Information supplied Start Marker

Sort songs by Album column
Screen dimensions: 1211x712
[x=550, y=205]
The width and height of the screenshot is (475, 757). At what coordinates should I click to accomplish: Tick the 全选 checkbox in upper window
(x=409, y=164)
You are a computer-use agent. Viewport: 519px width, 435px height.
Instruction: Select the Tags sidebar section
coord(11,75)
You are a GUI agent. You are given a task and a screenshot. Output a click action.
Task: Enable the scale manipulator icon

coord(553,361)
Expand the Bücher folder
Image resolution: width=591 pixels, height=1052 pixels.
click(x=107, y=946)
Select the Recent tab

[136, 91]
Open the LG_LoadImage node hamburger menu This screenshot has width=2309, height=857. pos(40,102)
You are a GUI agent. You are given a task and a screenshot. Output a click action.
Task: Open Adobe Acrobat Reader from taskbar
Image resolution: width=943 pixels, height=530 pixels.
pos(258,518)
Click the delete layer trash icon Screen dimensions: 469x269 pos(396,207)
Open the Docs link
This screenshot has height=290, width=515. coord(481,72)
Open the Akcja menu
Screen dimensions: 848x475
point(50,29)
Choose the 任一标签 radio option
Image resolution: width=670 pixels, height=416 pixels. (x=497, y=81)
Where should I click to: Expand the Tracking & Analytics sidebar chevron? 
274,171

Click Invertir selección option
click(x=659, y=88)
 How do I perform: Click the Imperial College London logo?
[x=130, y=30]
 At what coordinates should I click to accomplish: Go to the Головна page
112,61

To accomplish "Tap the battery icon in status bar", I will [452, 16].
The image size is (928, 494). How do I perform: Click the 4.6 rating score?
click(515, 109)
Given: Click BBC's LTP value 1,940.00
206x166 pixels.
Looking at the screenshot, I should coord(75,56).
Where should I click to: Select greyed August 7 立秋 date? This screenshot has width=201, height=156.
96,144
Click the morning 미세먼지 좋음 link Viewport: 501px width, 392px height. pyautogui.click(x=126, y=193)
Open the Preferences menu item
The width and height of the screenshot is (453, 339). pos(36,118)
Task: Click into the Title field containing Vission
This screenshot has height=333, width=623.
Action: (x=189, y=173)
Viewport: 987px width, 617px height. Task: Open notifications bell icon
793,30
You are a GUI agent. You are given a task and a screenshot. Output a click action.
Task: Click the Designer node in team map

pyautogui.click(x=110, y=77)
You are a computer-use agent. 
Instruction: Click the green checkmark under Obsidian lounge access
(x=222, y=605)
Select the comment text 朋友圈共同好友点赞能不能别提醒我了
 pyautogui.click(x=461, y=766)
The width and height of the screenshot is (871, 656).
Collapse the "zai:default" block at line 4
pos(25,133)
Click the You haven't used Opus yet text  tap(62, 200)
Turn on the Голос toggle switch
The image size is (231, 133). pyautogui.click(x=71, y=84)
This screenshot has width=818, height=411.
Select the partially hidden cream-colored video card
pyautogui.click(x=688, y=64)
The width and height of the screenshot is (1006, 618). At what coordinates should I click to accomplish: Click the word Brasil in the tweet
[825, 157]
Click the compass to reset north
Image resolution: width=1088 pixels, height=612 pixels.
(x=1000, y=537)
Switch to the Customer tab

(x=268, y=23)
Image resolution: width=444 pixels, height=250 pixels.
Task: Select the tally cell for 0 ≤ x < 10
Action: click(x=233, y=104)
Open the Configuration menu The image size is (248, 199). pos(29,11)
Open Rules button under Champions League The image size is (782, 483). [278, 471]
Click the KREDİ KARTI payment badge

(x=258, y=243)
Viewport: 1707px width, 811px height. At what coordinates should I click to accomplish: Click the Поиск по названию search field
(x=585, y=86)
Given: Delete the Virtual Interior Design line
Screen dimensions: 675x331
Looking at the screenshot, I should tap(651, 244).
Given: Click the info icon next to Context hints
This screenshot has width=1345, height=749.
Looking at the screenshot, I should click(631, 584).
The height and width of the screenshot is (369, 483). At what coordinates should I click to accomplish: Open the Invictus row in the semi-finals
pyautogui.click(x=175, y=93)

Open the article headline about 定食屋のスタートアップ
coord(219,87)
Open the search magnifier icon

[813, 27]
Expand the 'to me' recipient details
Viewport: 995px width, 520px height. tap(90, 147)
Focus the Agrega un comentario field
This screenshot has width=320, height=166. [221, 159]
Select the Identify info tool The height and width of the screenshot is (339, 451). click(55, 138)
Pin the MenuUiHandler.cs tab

Information supplied End Marker

▶ Work instructions
From the records above, give again exactly the lines running from the line with "Task: Enable the scale manipulator icon" to the line with "Given: Click BBC's LTP value 1,940.00", inclusive.

▶ Answer to this task
Task: Enable the scale manipulator icon

coord(553,361)
Expand the Bücher folder
Image resolution: width=591 pixels, height=1052 pixels.
click(x=107, y=946)
Select the Recent tab

[136, 91]
Open the LG_LoadImage node hamburger menu This screenshot has width=2309, height=857. pos(40,102)
You are a GUI agent. You are given a task and a screenshot. Output a click action.
Task: Open Adobe Acrobat Reader from taskbar
Image resolution: width=943 pixels, height=530 pixels.
pos(258,518)
Click the delete layer trash icon Screen dimensions: 469x269 pos(396,207)
Open the Docs link
This screenshot has height=290, width=515. coord(481,72)
Open the Akcja menu
Screen dimensions: 848x475
point(50,29)
Choose the 任一标签 radio option
Image resolution: width=670 pixels, height=416 pixels. (x=497, y=81)
Where should I click to: Expand the Tracking & Analytics sidebar chevron? 
274,171

Click Invertir selección option
click(x=659, y=88)
 How do I perform: Click the Imperial College London logo?
[x=130, y=30]
 At what coordinates should I click to accomplish: Go to the Головна page
112,61

To accomplish "Tap the battery icon in status bar", I will [452, 16].
The image size is (928, 494). How do I perform: Click the 4.6 rating score?
click(515, 109)
Given: Click BBC's LTP value 1,940.00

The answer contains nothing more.